Im Urteil vom 24. Mai 2023, X R 28/21, hat der Bundesfinanzhof (BFH) entschieden, dass die Sonderregelung zur Berücksichtigung von Vorsorgeaufwendungen in § 10 Abs. 2 Satz 1 Nr. 1 Teilsatz 2 Buchst. a des Einkommensteuergesetzes (EStG) auch für Vorsorgeaufwendungen gilt, die in unmittelbarem wirtschaftlichen Zusammenhang mit Einnahmen aus einer in den Niederlanden ausgeübten freiberuflichen Tätigkeit stehen.
Im konkreten Fall war der Kläger, ein deutscher Staatsangehöriger, freiberuflicher Ingenieur. Er hatte in den Jahren 2016 und 2017 in den Niederlanden freiberuflich gearbeitet und dabei Einkünfte erzielt, die nach dem Doppelbesteuerungsabkommen zwischen Deutschland und den Niederlanden in Deutschland steuerfrei waren. Der Kläger machte in seiner Einkommensteuererklärung für die Jahre 2016 und 2017 Vorsorgeaufwendungen, die er für eine in Deutschland abgeschlossene private Krankenversicherung gezahlt hatte, als Werbungskosten geltend. Das Finanzamt (FA) lehnte den Abzug ab, da die Vorsorgeaufwendungen nicht in unmittelbarem wirtschaftlichen Zusammenhang mit den in den Niederlanden erzielten Einkünften gestanden hätten.
Der BFH wies die Entscheidung des FA zurück. Er hat entschieden, dass die Sonderregelung in § 10 Abs. 2 Satz 1 Nr. 1 Teilsatz 2 Buchst. a EStG auch dann anzuwenden ist, wenn die Vorsorgeaufwendungen im Zusammenhang mit steuerfreien Einnahmen stehen. Die Vorschrift soll sicherstellen, dass Steuerpflichtige nicht durch die Abzugsfähigkeit von Vorsorgeaufwendungen benachteiligt werden, wenn sie in einem anderen Mitgliedstaat der Europäischen Union freiberuflich tätig sind.

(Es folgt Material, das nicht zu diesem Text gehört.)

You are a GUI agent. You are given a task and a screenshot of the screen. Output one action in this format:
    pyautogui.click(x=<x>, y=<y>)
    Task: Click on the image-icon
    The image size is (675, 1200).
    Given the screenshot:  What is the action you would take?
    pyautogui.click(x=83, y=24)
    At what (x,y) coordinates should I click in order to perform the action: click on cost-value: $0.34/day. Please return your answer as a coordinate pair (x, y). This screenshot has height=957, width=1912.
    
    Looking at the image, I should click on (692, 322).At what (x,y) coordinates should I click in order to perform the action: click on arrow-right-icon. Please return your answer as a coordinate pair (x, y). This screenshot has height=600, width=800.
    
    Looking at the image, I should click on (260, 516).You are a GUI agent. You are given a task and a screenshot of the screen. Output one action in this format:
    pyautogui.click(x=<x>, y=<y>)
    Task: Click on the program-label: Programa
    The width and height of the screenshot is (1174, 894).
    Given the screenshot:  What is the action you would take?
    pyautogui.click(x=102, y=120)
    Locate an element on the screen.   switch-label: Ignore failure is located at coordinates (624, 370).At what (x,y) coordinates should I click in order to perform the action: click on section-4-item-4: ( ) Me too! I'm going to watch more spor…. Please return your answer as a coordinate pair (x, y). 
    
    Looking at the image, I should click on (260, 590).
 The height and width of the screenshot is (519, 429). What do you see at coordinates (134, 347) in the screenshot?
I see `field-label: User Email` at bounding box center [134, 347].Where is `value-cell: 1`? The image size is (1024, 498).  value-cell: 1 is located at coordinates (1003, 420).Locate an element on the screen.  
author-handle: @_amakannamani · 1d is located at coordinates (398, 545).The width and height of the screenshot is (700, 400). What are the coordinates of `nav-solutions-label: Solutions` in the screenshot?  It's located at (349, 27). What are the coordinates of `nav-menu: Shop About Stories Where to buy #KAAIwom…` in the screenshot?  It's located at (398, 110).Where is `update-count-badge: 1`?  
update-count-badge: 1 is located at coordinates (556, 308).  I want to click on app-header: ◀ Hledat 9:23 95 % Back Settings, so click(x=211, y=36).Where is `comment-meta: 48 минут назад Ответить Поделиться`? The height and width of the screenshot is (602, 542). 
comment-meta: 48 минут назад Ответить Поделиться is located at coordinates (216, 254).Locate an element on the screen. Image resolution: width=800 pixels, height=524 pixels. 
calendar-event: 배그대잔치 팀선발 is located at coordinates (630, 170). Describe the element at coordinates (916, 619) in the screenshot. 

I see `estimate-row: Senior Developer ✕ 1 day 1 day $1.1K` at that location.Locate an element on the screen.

Der BFH hat außerdem entschieden, dass das FA die Frage, ob die Vorsorgeaufwendungen in unmittelbarem wirtschaftlichen Zusammenhang mit den in den Niederlanden erzielten Einkünften standen, von Amts wegen hätte klären müssen. Das FA hat insoweit lediglich auf die fehlenden Ausführungen des Klägers verwiesen. Der BFH hat jedoch ausgeführt, dass das FA auch Fragen nachgehen muss, über welche die Beteiligten nicht streiten, wenn insoweit Zweifel bestehen.
Die Entscheidung des BFH ist zu begrüßen, da sie die Rechtssicherheit für Steuerpflichtige erhöht, die in einem anderen Mitgliedstaat der Europäischen Union freiberuflich tätig sind. Sie besagt, dass Steuerpflichtige auch dann Vorsorgeaufwendungen abziehen können, wenn diese im Zusammenhang mit steuerfreien Einnahmen stehen.